I’ve been getting my house in order, computer-wise. I’ve maintained a continuous backup since Mac OS X introduced Time Machine several years ago, and I’ve grown increasingly uncomfortable with it just being a USB drive that I sometimes remember to attach when I’m at home. I researched network backups for the tiny home server (equivalent to a Raspberry Pi), and after struggling with a few of the steps I’ve got a basically-working encrypted backup RAID that runs transparently on my network and keeps my Mac OS X 10.6.8 Snow Leopard machine safe.

RAID

For durability, I wanted everything duplicated across two physical hard drives so that I could swap in new ones when failure made it necessary. RAID 1 is a standard for mirroring data to multiple redundant disks, and many manufacturers produce disk enclosures that do mirroring internally. I selected the NT2 from inXtron and two 2TB 3.5” hard drives, a total cost of ~$300.

The enclosure exposes a plain USB disk to Linux, identical to any other plug-in hard drive like the 2.5” one I was using previously. Unfortunately, the larger drives seem to require a fan in contrast to my previous silent drive. It’s not terribly loud, and a small price to pay for additional peace of mind.

udev

When connected, Linux assigns a drive letter to a USB volume, so that (for example) you can partition and mount from /dev/sda, /dev/sdb, etc. Unfortunately, these letters can be somewhat arbitrary, and you never know exactly where your connected drive will show up. This can be a real problem if you want the volume to be reliably findable every time. If you simply format the drive you can use the volume’s UUID instead of the drive letter, but I was interested in using Logical Volume Manager (LVM) so I needed it in a predictable place.

Fred Wenzel provided some hints on how to use udev, the device manager for the Linux kernel:

The solution for the crazily jumping dev nodes is the udev system, which is part of Linux for quite a while now, but I never really had a need to play with it yet. But the howto is pretty nice and easy to apply.

The idea is that you find some property of the device, like its manufacturer or product ID, and use that to create a stable link to the drive. With my drive temporarily at /dev/sda, I ran this udevadm command to read off its properties:

udevadm info -a -p /sys/block/sda/sda1

Running down the lengthy list that came back, I found three entries that looked meaningful:

  • ATTRS{manufacturer}=="inXtron, Inc."
  • ATTRS{product}=="NT2"
  • ATTRS{serial}=="0123456789"

This whole process was difficult and confusing, and I didn’t understand quite what I was doing until I started using udev’s PROGRAM/RUN functionality to log events and inspect them. I created a rule that matched all events with a “*”, and then had that log to a file in /tmp that I could periodically watch. It wasn’t necessary to reboot the server when testing, which was a big relief.

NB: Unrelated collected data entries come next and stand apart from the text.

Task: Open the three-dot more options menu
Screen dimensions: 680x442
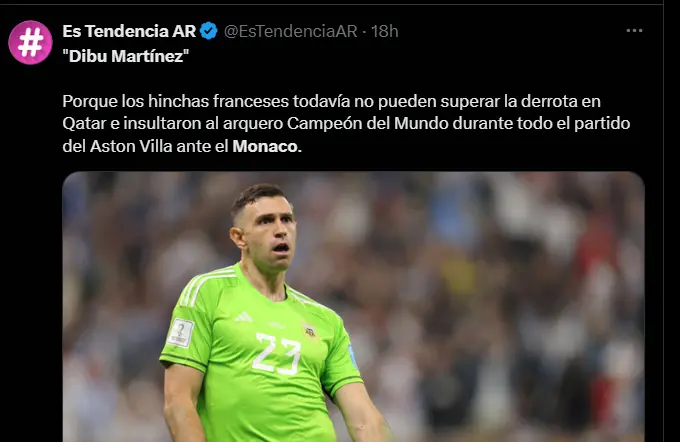Action: [634, 31]
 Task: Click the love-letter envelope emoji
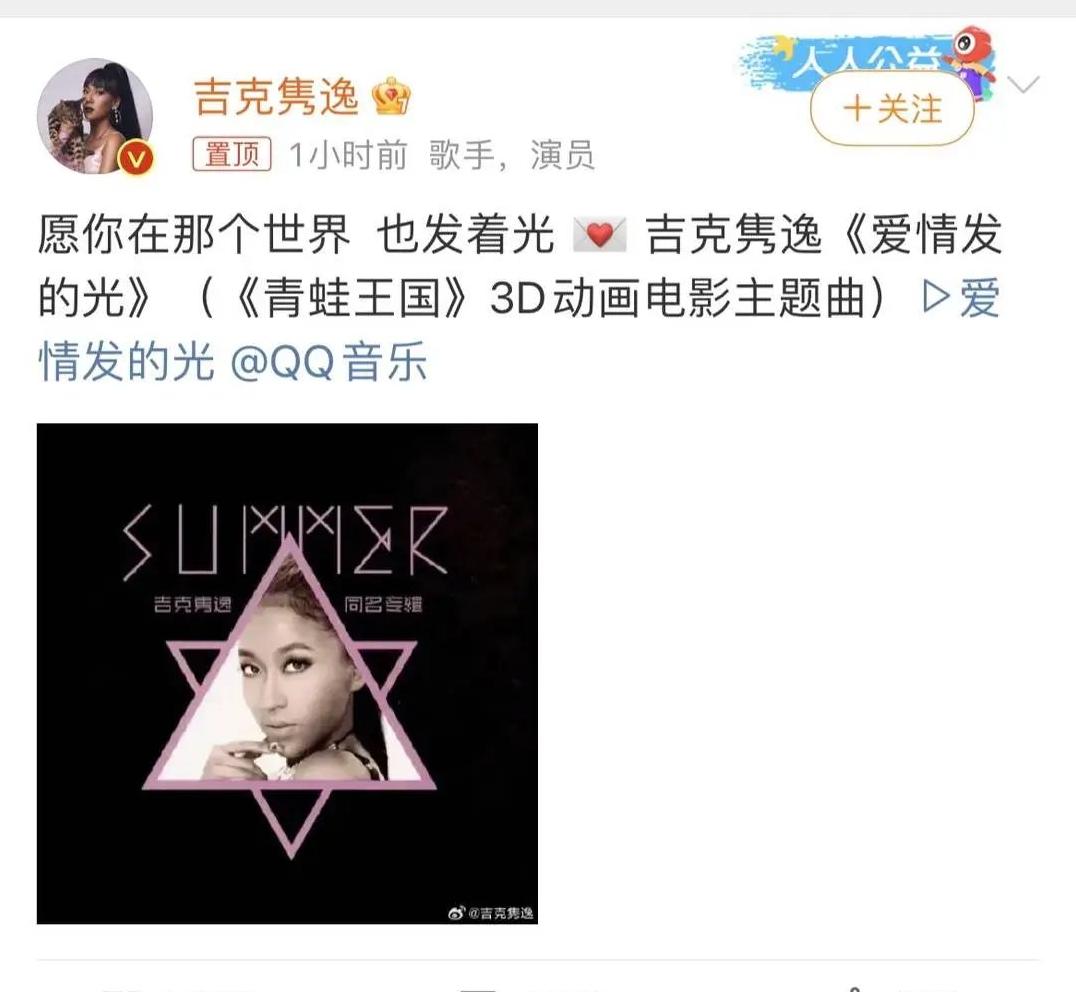pos(600,235)
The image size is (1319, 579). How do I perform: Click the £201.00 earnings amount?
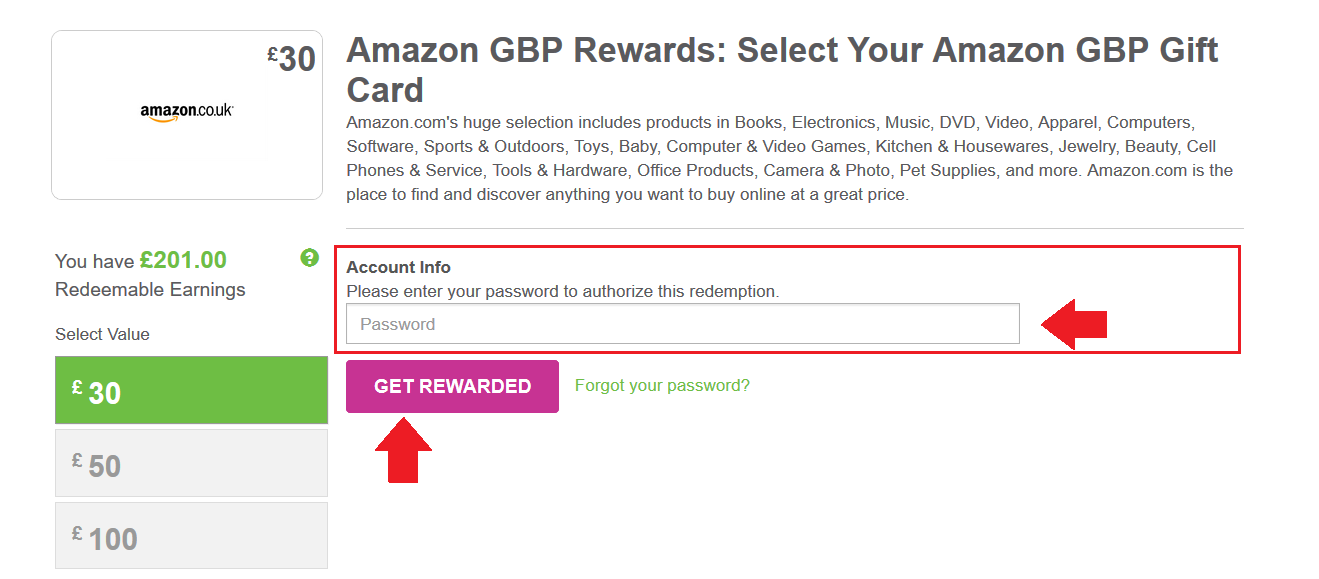coord(183,260)
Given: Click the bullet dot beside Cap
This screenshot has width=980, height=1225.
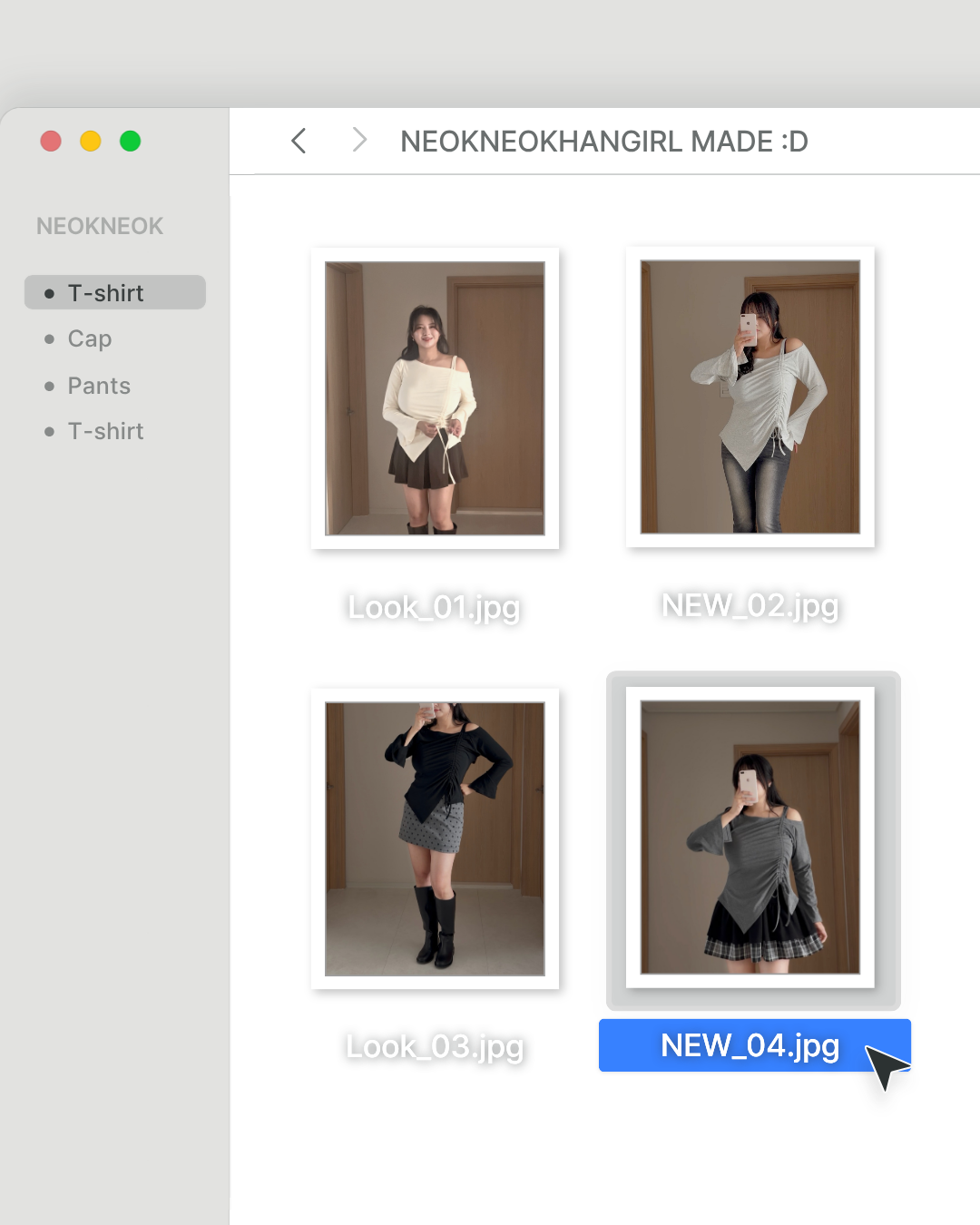Looking at the screenshot, I should [x=49, y=339].
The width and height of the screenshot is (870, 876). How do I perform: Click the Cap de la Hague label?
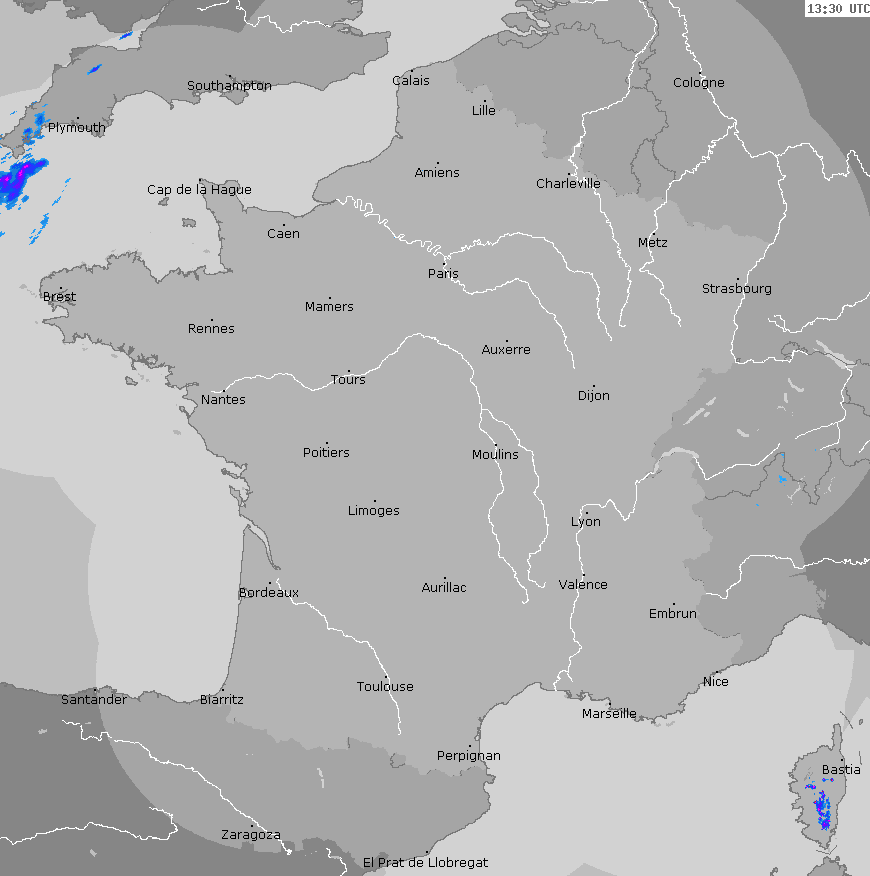(x=199, y=189)
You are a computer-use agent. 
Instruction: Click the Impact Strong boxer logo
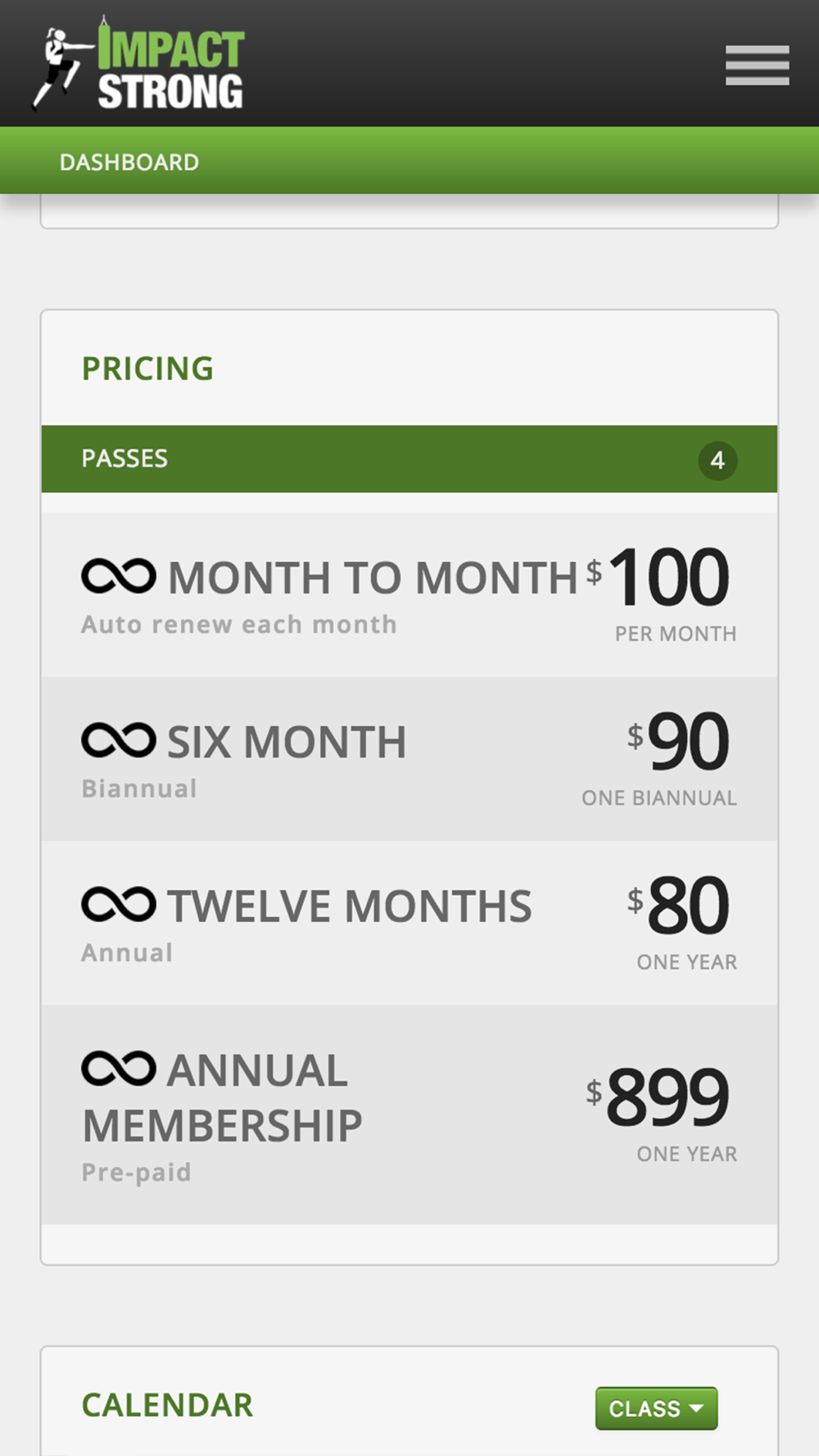click(x=138, y=63)
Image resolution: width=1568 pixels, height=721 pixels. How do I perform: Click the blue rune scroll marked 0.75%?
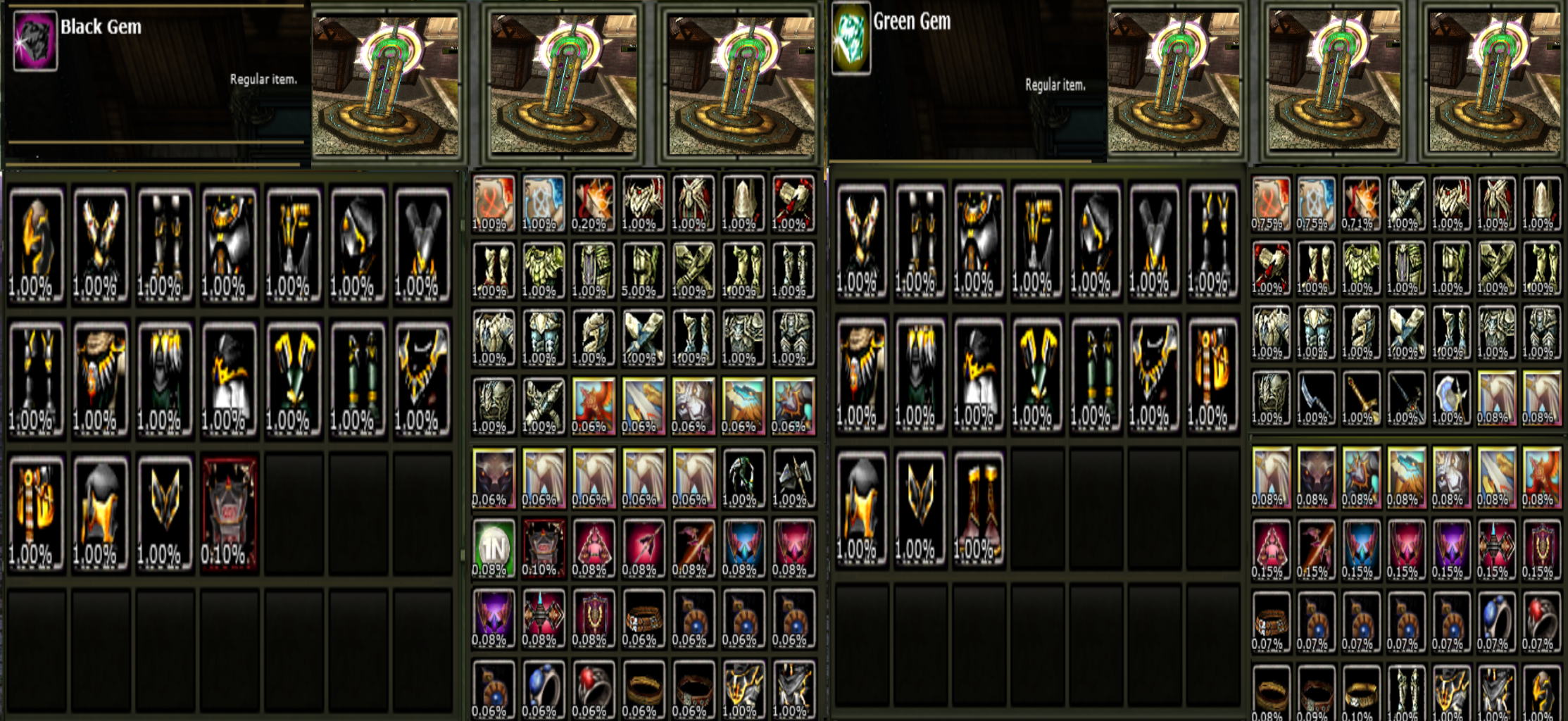click(x=1315, y=204)
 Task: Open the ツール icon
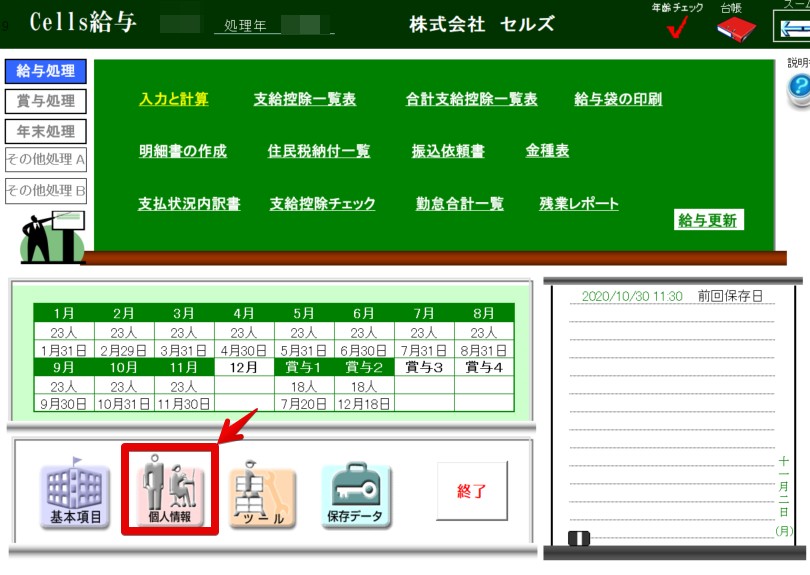263,493
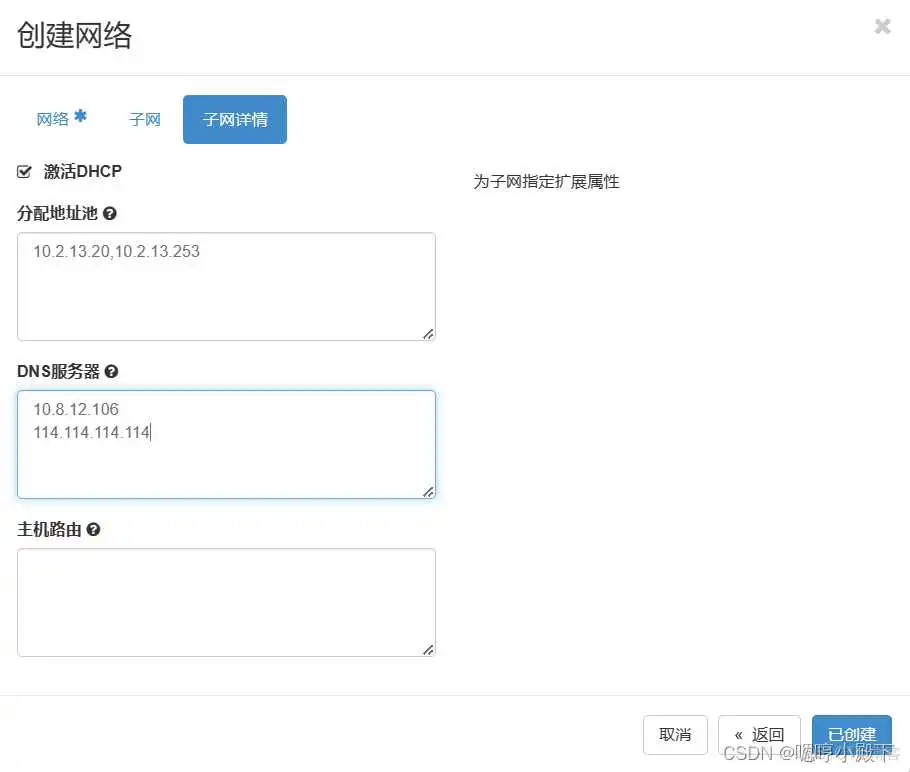Place cursor in the 分配地址池 field

click(225, 285)
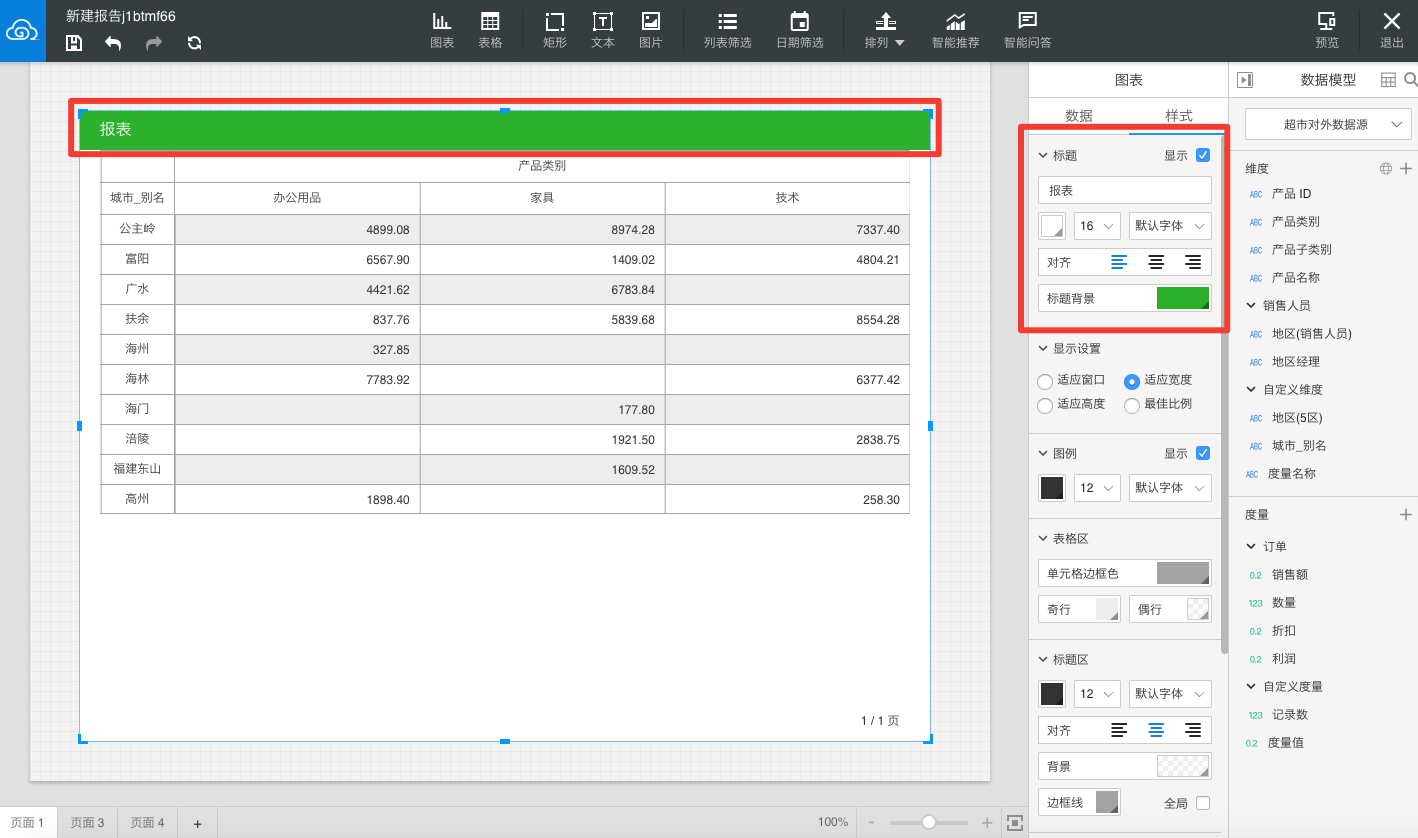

The rule I ended up with in /udev/rules.d/10-local.rules looks like this:

ATTRS{product}=="NT2", KERNEL=="sd*1", SYMLINK="raid"

It’s causes any one of /dev/sda1, /dev/sdb1, etc. with the product name “NT2” to be symlinked to /dev/raid. I could add the serial number, but this minimal rule works for now.

LVM

Logical Volume Manager makes it possible to do all kinds of neat tricks with hard drives, such as having a single volume span many physical disks or freely resize volumes and move them around after they are created. Setting up LVM requires three steps:

  1. pvcreate /dev/raid to make a physical volume from /dev/raid.
  2. vgcreate lvmraid /dev/raid to create a new volume group called “lvmraid” from the /dev/raid physical disk.
  3. lvcreate -L 360g -n tmachine lvmraid to create a new 360GB logical volume at /dev/mapper/lvmraid-tmachine, which I want to use for my backup volume.

At this point, it would be possible to make a filesystem on /dev/mapper/lvmraid-tmachine and have a 360GB volume available. I’ve got more logical volumes than this, but I’m just showing the one.

Volume encryption

I wanted my backup to be safely encrypted, so I followed advice from Robin Bowes who shows how to use cryptsetup and Linux Unified Key Setup (LUKS):

  1. cryptsetup -y --cipher aes-cbc-essiv:sha256 --key-size 256 luksFormat /dev/mapper/lvmraid-tmachine
  2. cryptsetup luksOpen /dev/mapper/lvmraid-tmachine lvbackup
  3. mkfs.ext3 -j -O ^ext_attr,^resize_inode /dev/mapper/lvbackup

The first step encrypts the volume, where you’ll assign a secret passphrase. The second step opens the volume at /dev/mapper/lvbackup, where you’ll have to provide the passphrase. The third creates a filesystem on the new volume; I’ve included some mkfs flags that omit features which might make it hard to resize the volume later.

I mount the new volume at /time-machine, and confirm that I can read and write files to it. I will need to run the luksOpen step every time I want to mount this volume after a reboot, so it’s useful to save a two-line script in /time-machine/mount.sh for reference.

Netatalk and AFPD

This was the second hard part; I’ve tried running Apple File exchange before and gave up, this time I figured out how to make it write meaningful logs so I could debug the process. The default installation of netatalk from apt-get mostly works, with a couple small changes:

  • Add “-setuplog "CNID LOG_INFO" -setuplog "AFPDaemon LOG_INFO"” to afpd.conf, to watch CNID and AFPD log useful progress to /var/log/syslog.
  • Replace the default uamlist in /etc/netatalk/afpd.conf, changing it from “uams_clrtxt.so,uams_dhx.so” to “uams_dhx2.so” so that Mac OS X can correctly provide a password. Until I did this, I was consistently seeing failed login attempts.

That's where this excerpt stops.